• _YOUR ASSIGNMENT_
Each line from the first down to the one containing "Nejdražší (859, 344)" should be returned exactly as it appears below.

Pixel coordinate grounding data:
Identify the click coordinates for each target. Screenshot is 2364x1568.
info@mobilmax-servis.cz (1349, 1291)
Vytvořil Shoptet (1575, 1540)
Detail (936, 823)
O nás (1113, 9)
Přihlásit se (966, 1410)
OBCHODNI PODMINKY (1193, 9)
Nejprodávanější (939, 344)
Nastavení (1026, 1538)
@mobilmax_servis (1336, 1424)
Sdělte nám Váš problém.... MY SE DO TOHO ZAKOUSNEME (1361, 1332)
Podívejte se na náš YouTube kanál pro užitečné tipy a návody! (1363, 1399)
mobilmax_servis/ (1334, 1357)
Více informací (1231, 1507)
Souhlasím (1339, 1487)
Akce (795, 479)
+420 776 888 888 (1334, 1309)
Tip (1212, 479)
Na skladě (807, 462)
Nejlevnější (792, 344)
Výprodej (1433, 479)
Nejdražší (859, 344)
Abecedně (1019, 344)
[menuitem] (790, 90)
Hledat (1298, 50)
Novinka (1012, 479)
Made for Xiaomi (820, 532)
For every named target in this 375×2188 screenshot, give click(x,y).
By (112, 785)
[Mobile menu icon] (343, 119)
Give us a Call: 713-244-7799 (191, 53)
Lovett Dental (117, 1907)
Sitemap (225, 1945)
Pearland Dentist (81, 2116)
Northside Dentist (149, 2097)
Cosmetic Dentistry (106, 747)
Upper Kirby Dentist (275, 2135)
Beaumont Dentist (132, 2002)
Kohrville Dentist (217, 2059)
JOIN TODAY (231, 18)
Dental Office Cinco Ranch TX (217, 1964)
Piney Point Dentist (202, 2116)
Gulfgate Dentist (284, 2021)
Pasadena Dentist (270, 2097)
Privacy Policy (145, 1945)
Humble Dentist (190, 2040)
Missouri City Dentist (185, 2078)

• _THE COMPLETED TASK_
Identify the click coordinates for each target. Screenshot is 2364x1568.
info@mobilmax-servis.cz (1349, 1291)
Vytvořil Shoptet (1575, 1540)
Detail (936, 823)
O nás (1113, 9)
Přihlásit se (966, 1410)
OBCHODNI PODMINKY (1193, 9)
Nejprodávanější (939, 344)
Nastavení (1026, 1538)
@mobilmax_servis (1336, 1424)
Sdělte nám Váš problém.... MY SE DO TOHO ZAKOUSNEME (1361, 1332)
Podívejte se na náš YouTube kanál pro užitečné tipy a návody! (1363, 1399)
mobilmax_servis/ (1334, 1357)
Více informací (1231, 1507)
Souhlasím (1339, 1487)
Akce (795, 479)
+420 776 888 888 (1334, 1309)
Tip (1212, 479)
Na skladě (807, 462)
Nejlevnější (792, 344)
Výprodej (1433, 479)
Nejdražší (859, 344)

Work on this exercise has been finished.